Es ist dies übrigens ein nicht nur für Deutschland typischer Mechanismus: die von den weißen BürgerInnen internalisierte Sicherheitsideologie wirkte sich etwa bei den Schwarzenaufständen in South Central Los Angeles Ende der 80er Jahre so aus, daß sich die Weißen in ihren Stadtvierteln quasi verbarrikadierten, tagelang nicht außer Haus gingen und fortan keinen Fuß mehr in marginalisierte Viertel ihrer Stadt setzten. Die Schwarzenaufstände nahmen sie als ebenso natürlich wie bedrohlich wahr – die logische Konsequenz daraus war der Ruf nach mehr Sicherheit.
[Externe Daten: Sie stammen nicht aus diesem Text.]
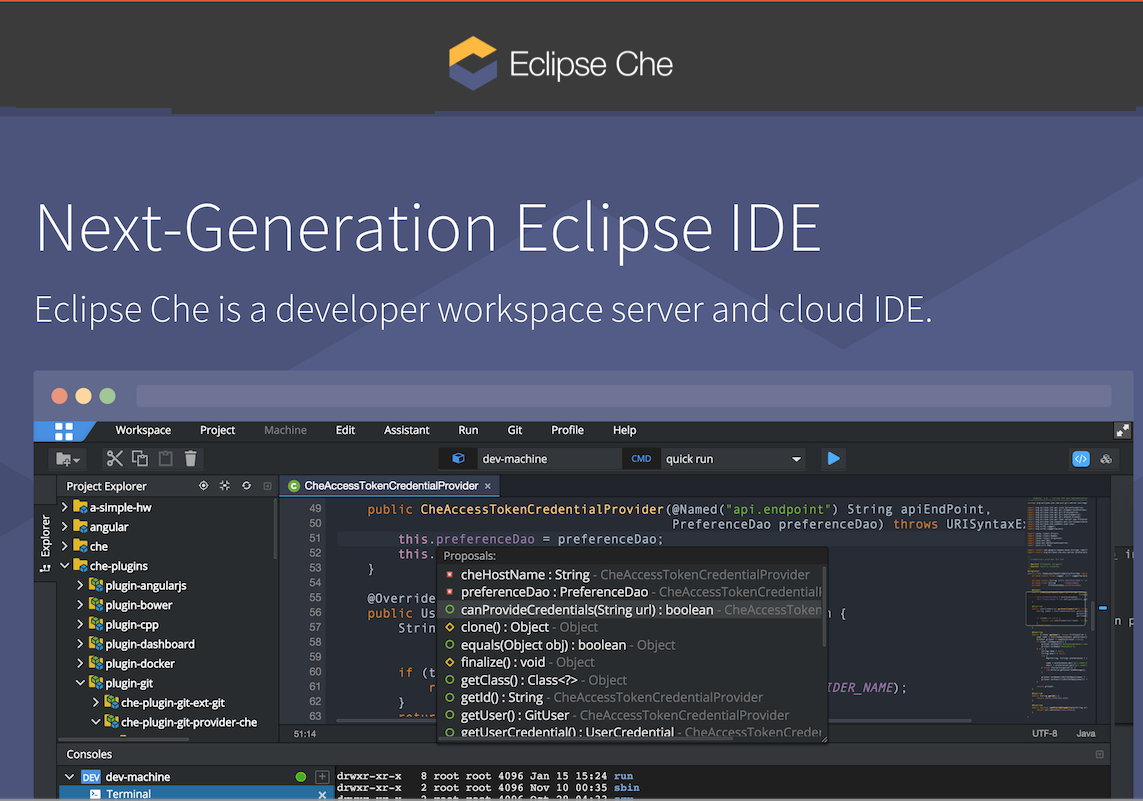Screen dimensions: 1143x801
Task: Select the Refresh icon in Project Explorer header
Action: (x=246, y=485)
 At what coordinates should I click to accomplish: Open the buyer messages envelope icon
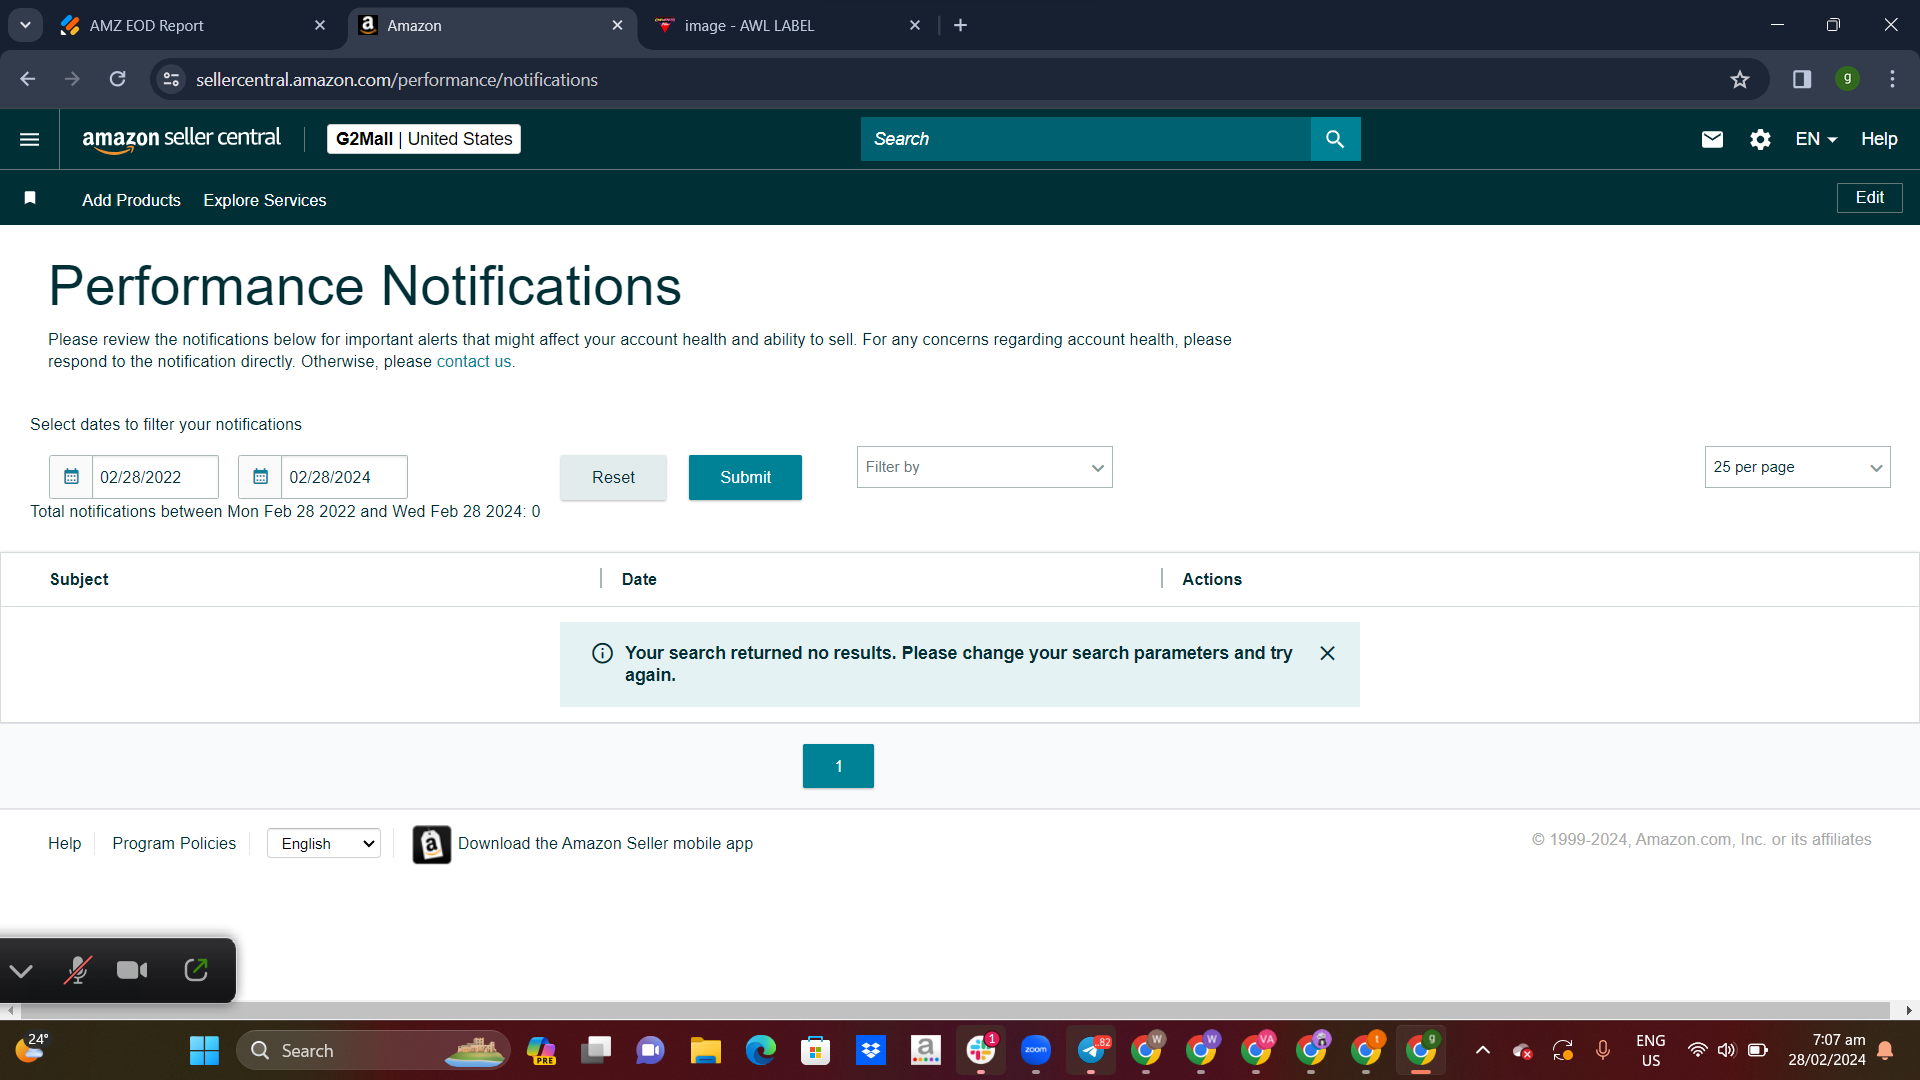(1712, 139)
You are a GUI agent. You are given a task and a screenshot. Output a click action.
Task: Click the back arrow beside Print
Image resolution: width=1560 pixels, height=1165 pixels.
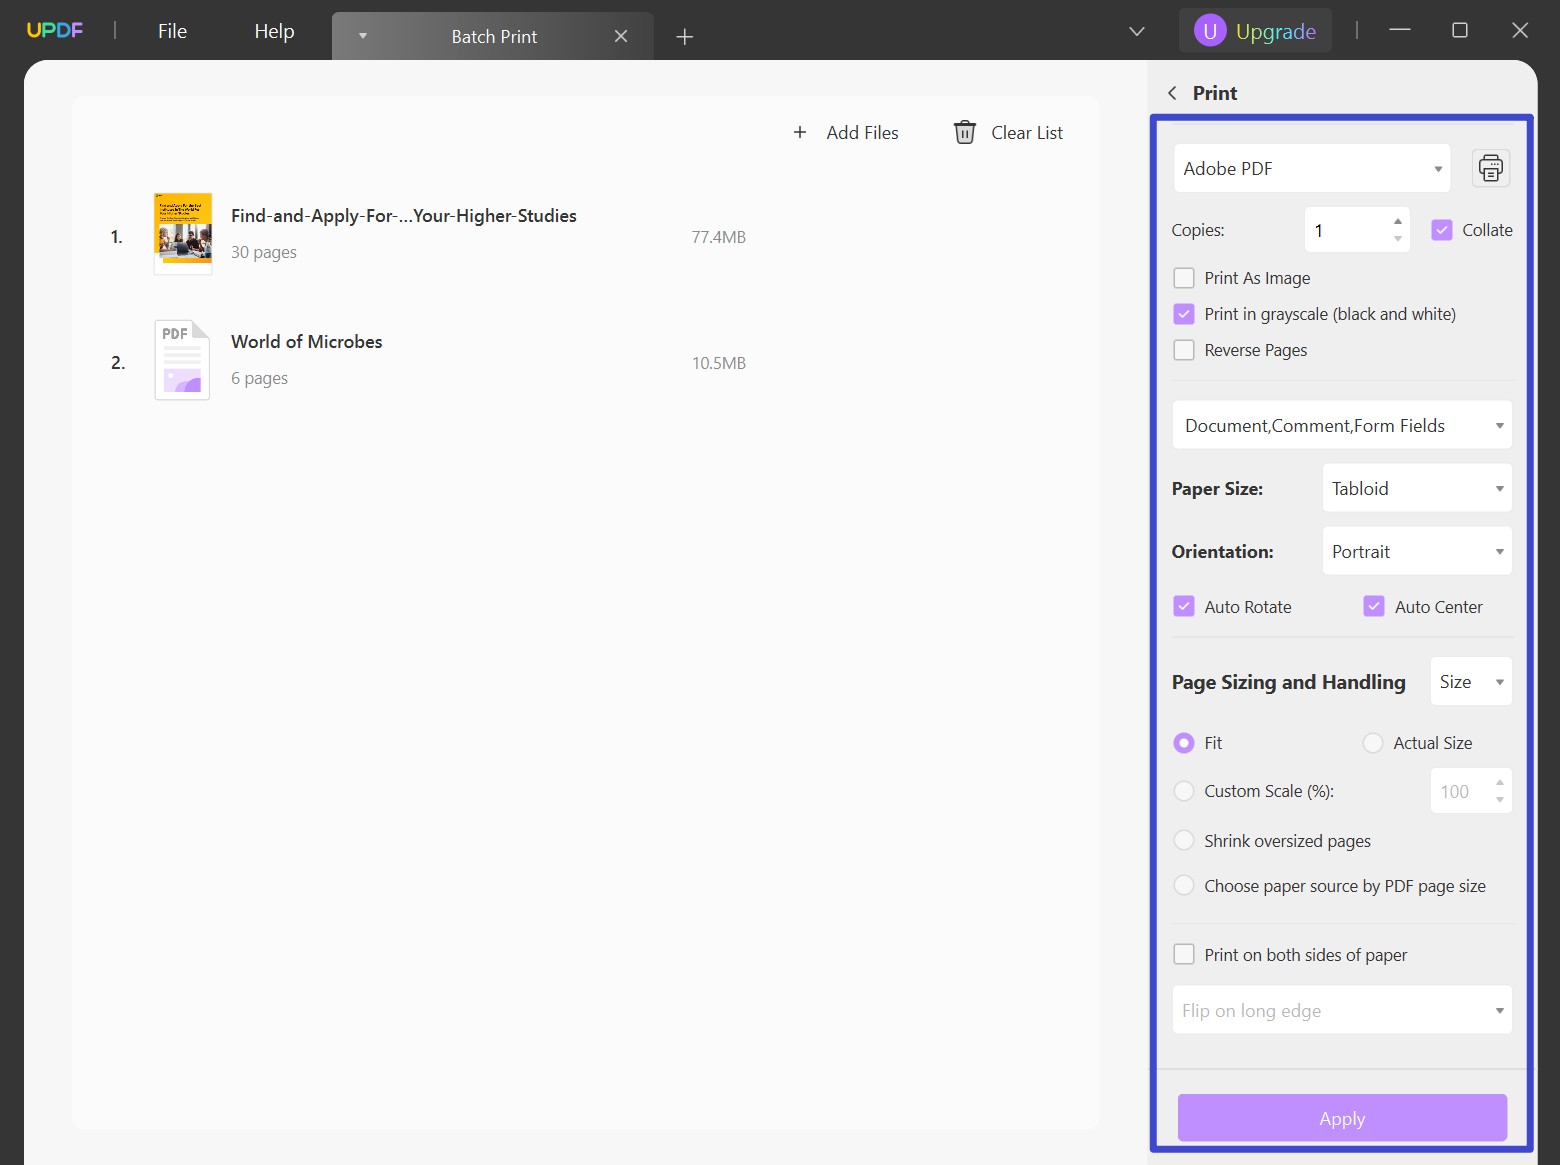1171,92
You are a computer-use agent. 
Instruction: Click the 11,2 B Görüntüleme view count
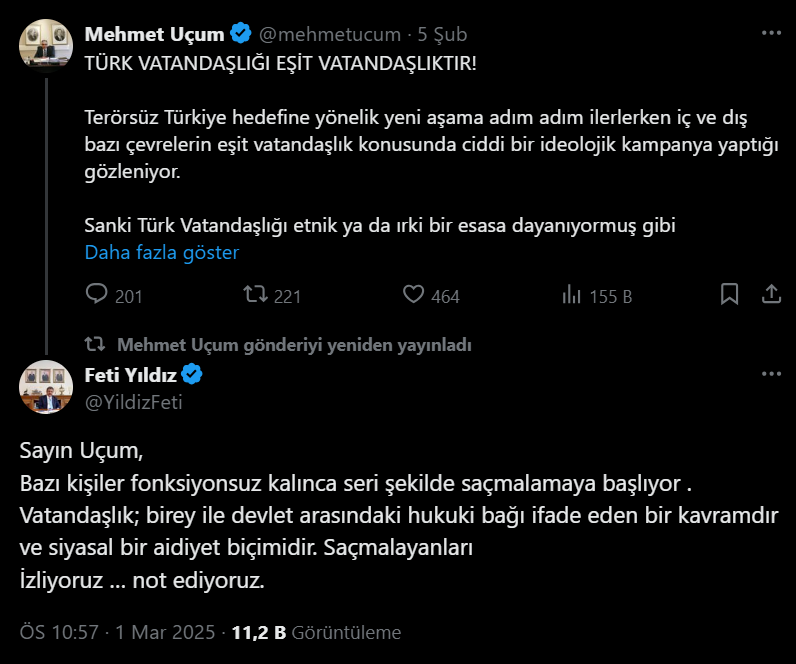(316, 632)
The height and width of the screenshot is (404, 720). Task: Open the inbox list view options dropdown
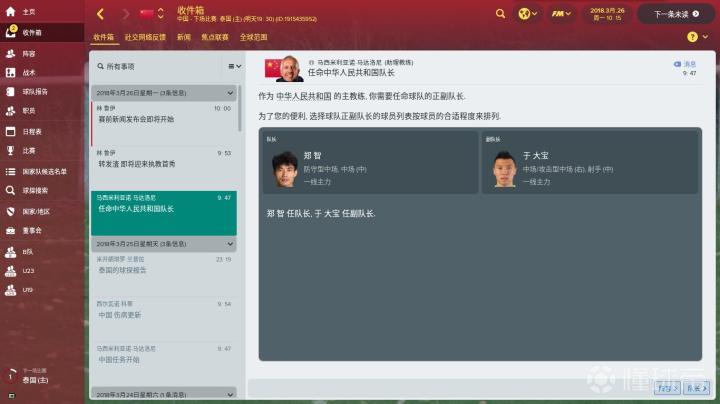tap(235, 67)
Die autoritäre Zielvorstellung „Sicherheit“ äußert sich nicht nur in immer rigideren Formen der Abschottung des eigenen Erfahrungs- und Lebensraums vor nur noch als bedrohlich vorgestellten anderen Menschen, sondern auch in einem unglaublich reaktionären Fatalismus: daß bestimmte Stadtteile in Los Angeles, aber auch in Paris oder London (bald in Berlin und Hamburg?), von privilegierten Menschen nicht mehr betreten werden, ist eine Kapitulation vor dem Vertrauen in andere Menschen, vor dem Ideal der Freizügigkeit, vor der Idee, daß die Begegnung mit anderen Menschen zu gegenseitiger Bereicherung und Horizonterweiterung führt. Die DDR wurde noch durch das unerfüllte Bedürfnis nach Grenzüberschreitung und Reisefreiheit gestürzt, die westliche Sicherheitsgesellschaft richtet sich ein in der freiwilligen Einschränkung, bestimmte Gebiete des eigenen Territoriums gar nicht mehr zu betreten. Die Sicherheitsideologie führt, apokalyptisch zu Ende gedacht, zur totalen Abschottung, zum freiwilligen Haus-, Auto- und Arbeitsstellenarrest – ein neuer Totalitarismus, hervorgerufen weniger durch äußere Repression denn durch verinnerlichte „Innere Sicherheit“!

Freiheit ist immer auch Risiko. Der Wunsch nach gesellschaftlicher Veränderung, nach radikalem Wandel ist für das individuelle Bewußtsein mit Unwägbarkeiten, Ungewißheiten behaftet. Wer aber auch nur etwas zu verlieren hat, will nichts riskieren, auch nicht für die Freiheit. Die Angst, daß die je eigene Vorstellung von Freiheit, die zudem immer als schönes Zubrot zum vorhandenen Privileg, nicht aber als existentiell notwendig betrachtet wird, nicht verwirklicht wird und das wenige, das man/frau an Privilegien hat, auch noch verspielt wird, treibt die Menschen in die Arme der SicherheitsideologInnen.

Menschen, die „Innere Sicherheit“ als zu erstrebenden Wert oder als gesellschaftliche Zielvorstellung anerkennen, sind zu keinem Risiko der Freiheit, aber zu jeder Verstaatlichung bereit. Sie zeigen jede/n NonkonformistIn schon auf Verdacht und präventiv an. Mit Sicherheitsbedürftigen ist kein libertärer Aufbruch zu machen, sie sind für Freiheitsaspirationen gar nicht ansprechbar. Sie wittern nur Bedrohung.

Ohne einer neuen, diesmal libertären Verelendungstheorie das Wort reden zu wollen, könnte daraus für libertäre Gruppen die Konsequenz gezogen werden, daß wir uns zukünftig mit solchen Menschen mehr verbünden müßten, die gegen den Sicherheitswahn immun sind. Das sollte nicht nur nach Klassenlage beurteilt werden, wenn auch Obdachlose, Flüchtlinge und Menschen in ungesicherten Arbeits- und Teilzeitbeschäftigungsverhältnissen als „natürliche“ Verbündete betrachtet werden können, als relativ „immun“ gegen die Ideologie der „Sicherheit“. Doch noch immer gilt es, jedes Individuum zu befragen, ob es vom Sicherheitsvirus angesteckt ist. Es muß doch noch Intellektuelle, Angehörige des Mittelstands, bürgerliche WohlstandsverliererInnen geben, die die Ideologie der „Inneren Sicherheit“ durchschauen können.